Case Law Details
RELEVANT EXTRACTS:
7.1 As per the provision of section 10A of the Act, assessee is entitled to claim the deduction in respect of the profits and gains as derived by the assessee’s undertaking from the export of the articles of the things for the period of the 10 consecutive A.Y’s. Sub-section (2) to sec. 10A has laid down certain conditions for the eligibility of the undertaking to claim the deduction. As per sub-section (3) to section 10A, the assessee can claim the deduction if the sale proceeds of the goods exported out of India are received in or brought into India in convertible foreign exchange within the period of six months or within the said further period as may be allowed by the competent authority.

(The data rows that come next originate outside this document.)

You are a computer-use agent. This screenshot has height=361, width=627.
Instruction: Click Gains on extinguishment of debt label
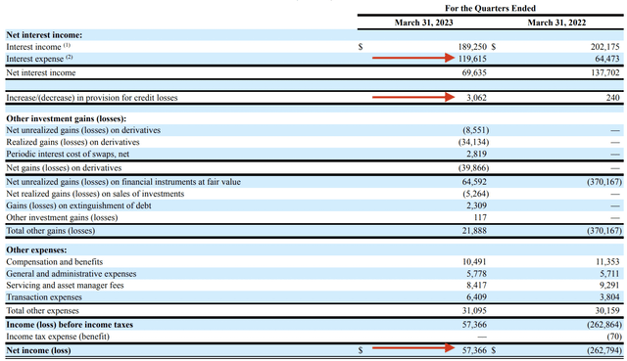78,205
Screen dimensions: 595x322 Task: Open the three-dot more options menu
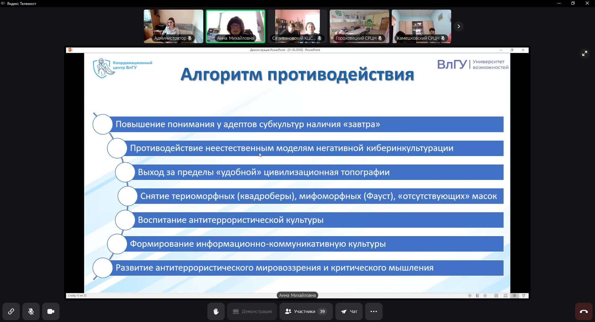[373, 311]
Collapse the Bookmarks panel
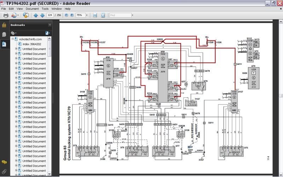 tap(50, 25)
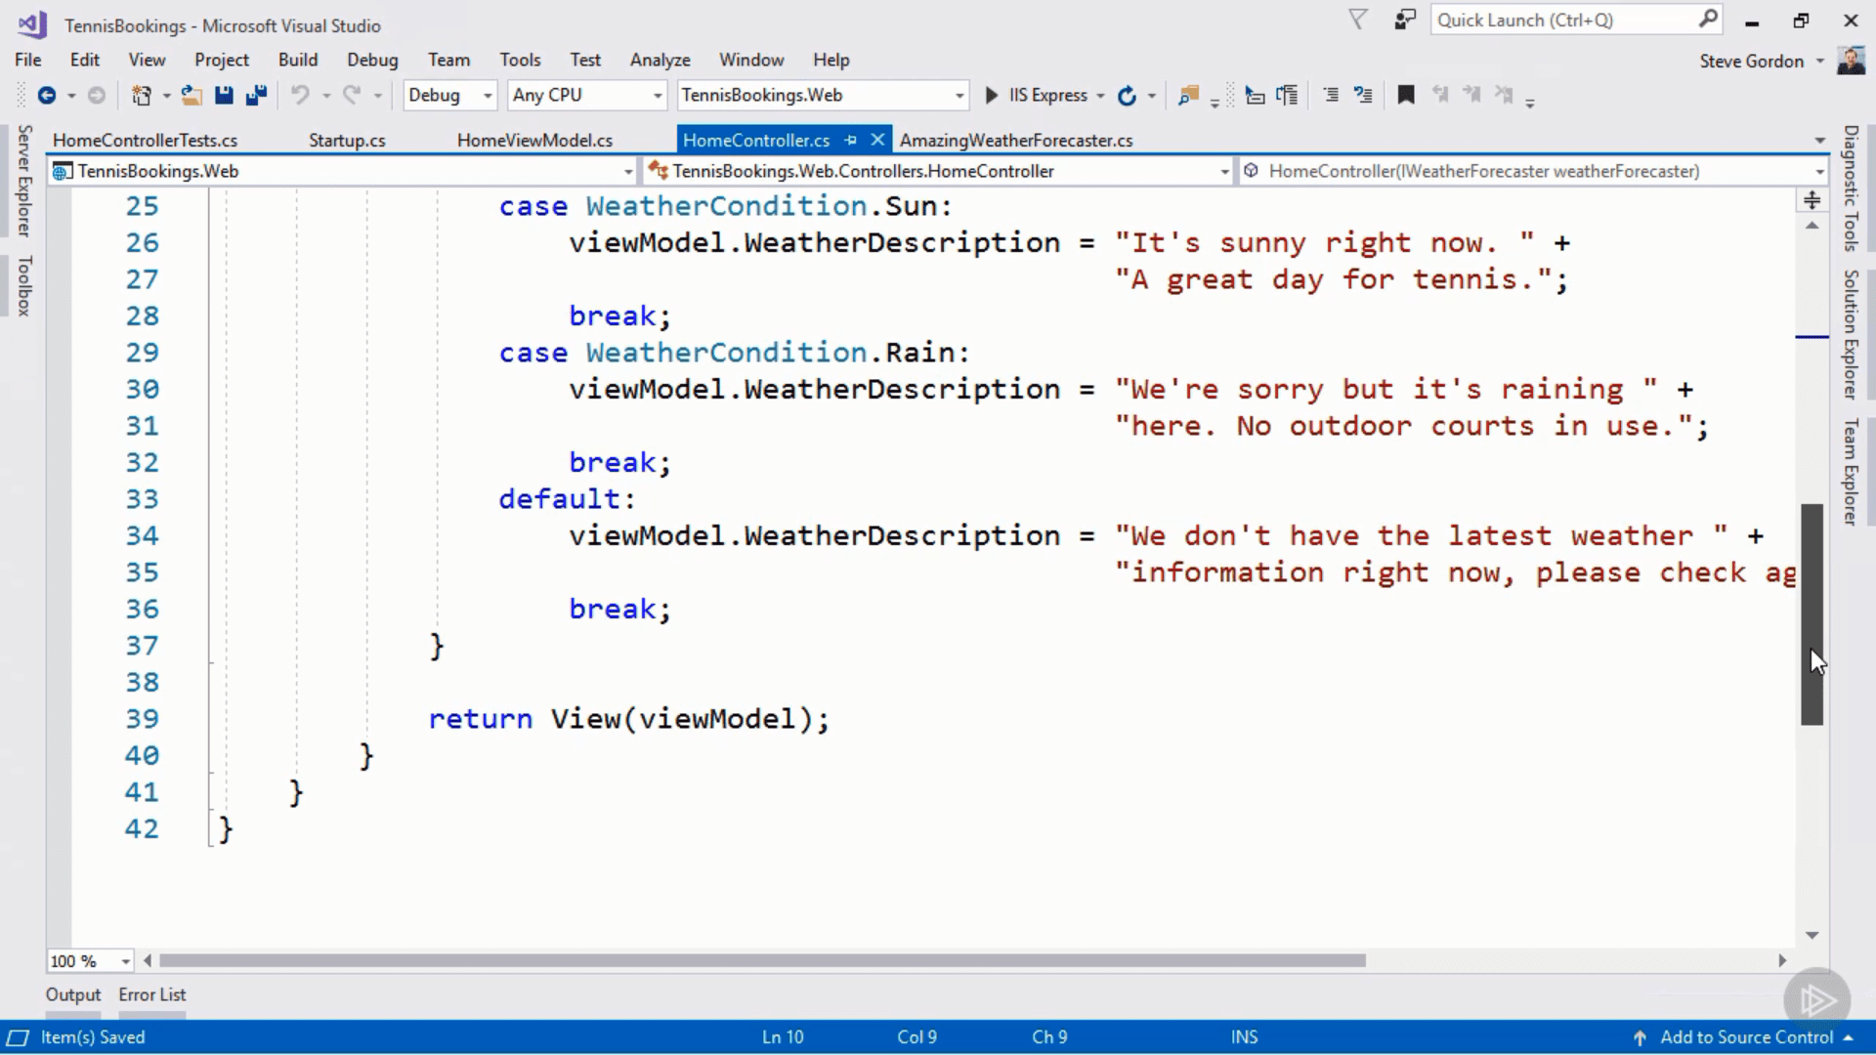This screenshot has width=1876, height=1055.
Task: Open the Quick Launch search magnifier
Action: click(1709, 20)
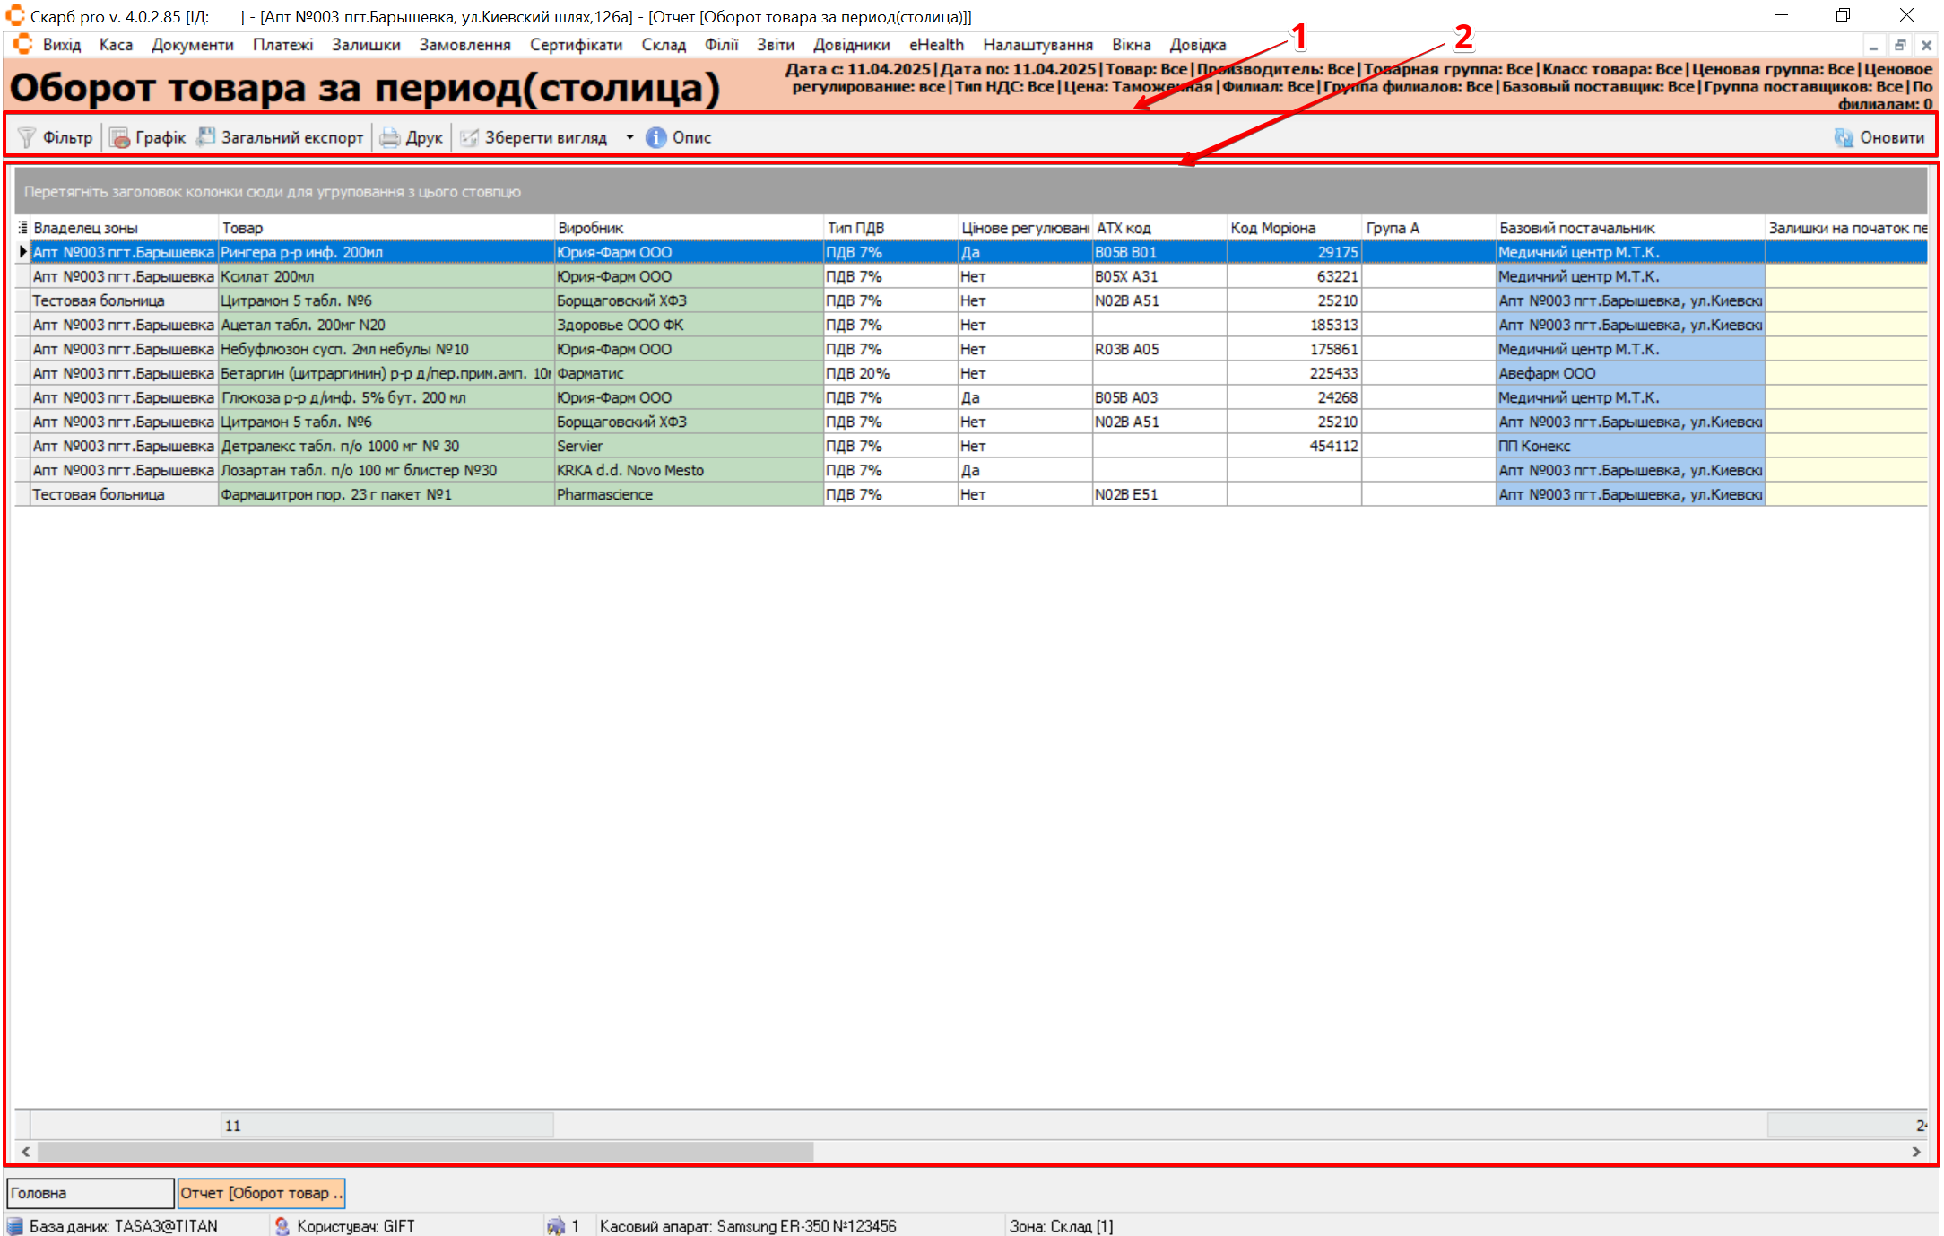This screenshot has width=1944, height=1236.
Task: Click the Зберегти вигляд icon
Action: point(469,137)
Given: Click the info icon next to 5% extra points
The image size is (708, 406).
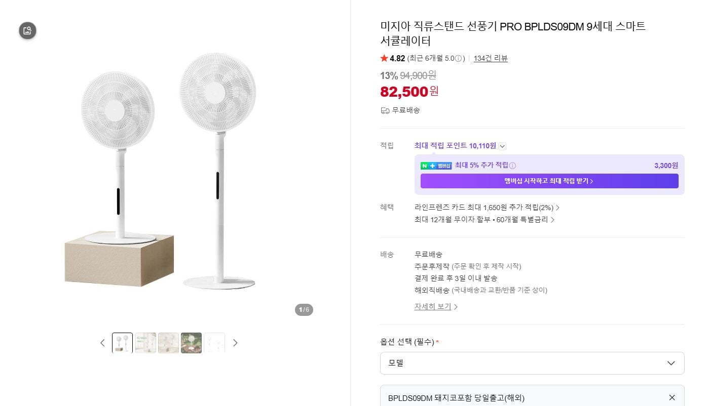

Sub-section (4) of section 10A prescribes a formula for computing the weighted deduction and present issue is arising under this sub-section. As per the provision of sub-section (4) to section 10A, the profits derived from export of article of thing shall be the amount which bears to the profits of the business of the undertaking in the same proportion as the export turnover bears to the total turnover. The definition of export turnover is given in clause (iv) to Explanation 2 to section 10A which reads as under:
“(iv) “export turnover” means the consideration (in respect of export by the undertaking of articles or things or computer software received in, or brought into India by the assessee in convertible foreign exchange in accordance with sub-section (3), but dies not include freight, telecommunication charges or insurance attributable to the delivery of the articles or things or compute software outside India or expenses, if any, incurred in foreign exchange in providing the technical services outside India. “
7.2 As noted by the AO, the million dollar question in this case is what amount of export turnover to be taken. In this case AO has not disputed the fact that the cost of the diamond supplied by the customer is reduced. In other words to that extent in our opinion it cannot be treated as a sale consideration for the purpose of forming part of turnover. What the assessee is entitled to claim from the customer as per the invoice is the net realisable sale consideration i.e. after reducing the cost or value of the diamond supplied which are used by the assessee in manufacturing of jewellery which are again exported to the same customers. The only reservation of the AO is that the assessee has shown FOB or gross sale value as a total turnover. In our opinion the crucial fact is not disputed that the part of the raw material is supplied by the customer which is used in the manufacturing of the jewellery and which is again exported or sold to the same customer. In our opinion sale consideration should be the net price realisable after reducing the cost of the diamond supplied. Merely because assessee has taken the FOB or gross amount of sale price before reducing the cost of the diamond supplied by the customer and at the same time also included the cost of the diamond in the raw material consumed it will not deprive the assessee in the strict commercial sense to claim that, whatever is the turnover of the export of the jewellery is only to the extent of net realizable sale proceeds from the customers. In our opinion the Commissioner (Appeals) has rightly taken view that for the purpose of computing deduction as per formula given under section 10A(4), the cost of the diamonds or other materials supplied by the customers to the assessee which are used in the manufacturing of the jewellery and exported to the same customers should be reduced from the FOB and as in this case the net realizable sale proceeds shown should be treated as export turnover. In our opinion no interference is called for in the order of the CIT (A) on this issue.